Stricto sensu, le Kremlin ne réclame pas des contributions en roubles ; il s’est juste arrangé pour que ça soit la seule option aisée pour les entreprises étrangères.

Des contrôles des capitaux

  • Lors de la vente de leurs actifs en devises étrangères, les entreprises non-russes peuvent soit transférer l’argent sur un compte de type « C » hautement restreint dans une banque russe, soit avoir les produits transférés sur un compte à l’étranger, mais en plusieurs versements.
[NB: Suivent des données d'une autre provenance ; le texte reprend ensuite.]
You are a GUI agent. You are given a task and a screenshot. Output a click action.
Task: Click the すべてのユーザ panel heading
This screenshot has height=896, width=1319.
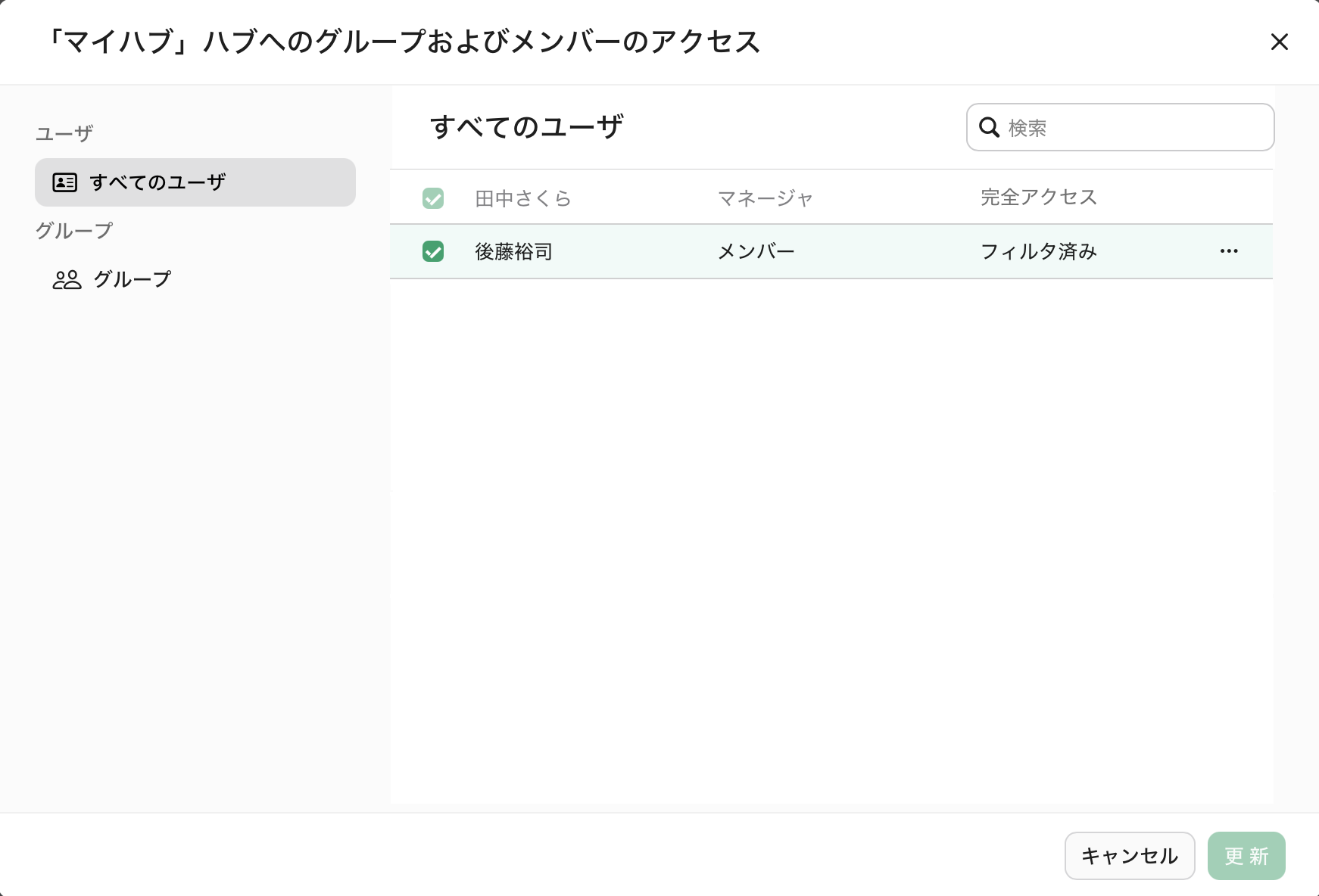tap(526, 126)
  • Comme le volume et la fréquence des payements à l’étranger sont très limités, seule une troisième voie permet de ne pas perdre trop de billes : encaisser en roubles et recevoir immédiatement la totalité de la somme sur un compte bancaire russe ordinaire.
  • Au passage, le rapatriement des devises vers l’étranger est évidemment taxé : une bagatelle de 10 à 15 % du montant de la transaction, au titre de contribution « volontaire » au budget russe.
  • Ce sont des contrôles des capitaux qui ne disent pas leur nom. Les firmes étrangères sont très largement « incitées » à encaisser des roubles, qu’elles doivent ensuite soit changer en Russie même, soit auprès d’une banque étrangère, à supposer qu’il y en ait une qui les accepte encore. Le taux de change est tellement défavorable qu’elles y perdent de toute façon. Mais elles auront payé leur obole à Poutine au passage.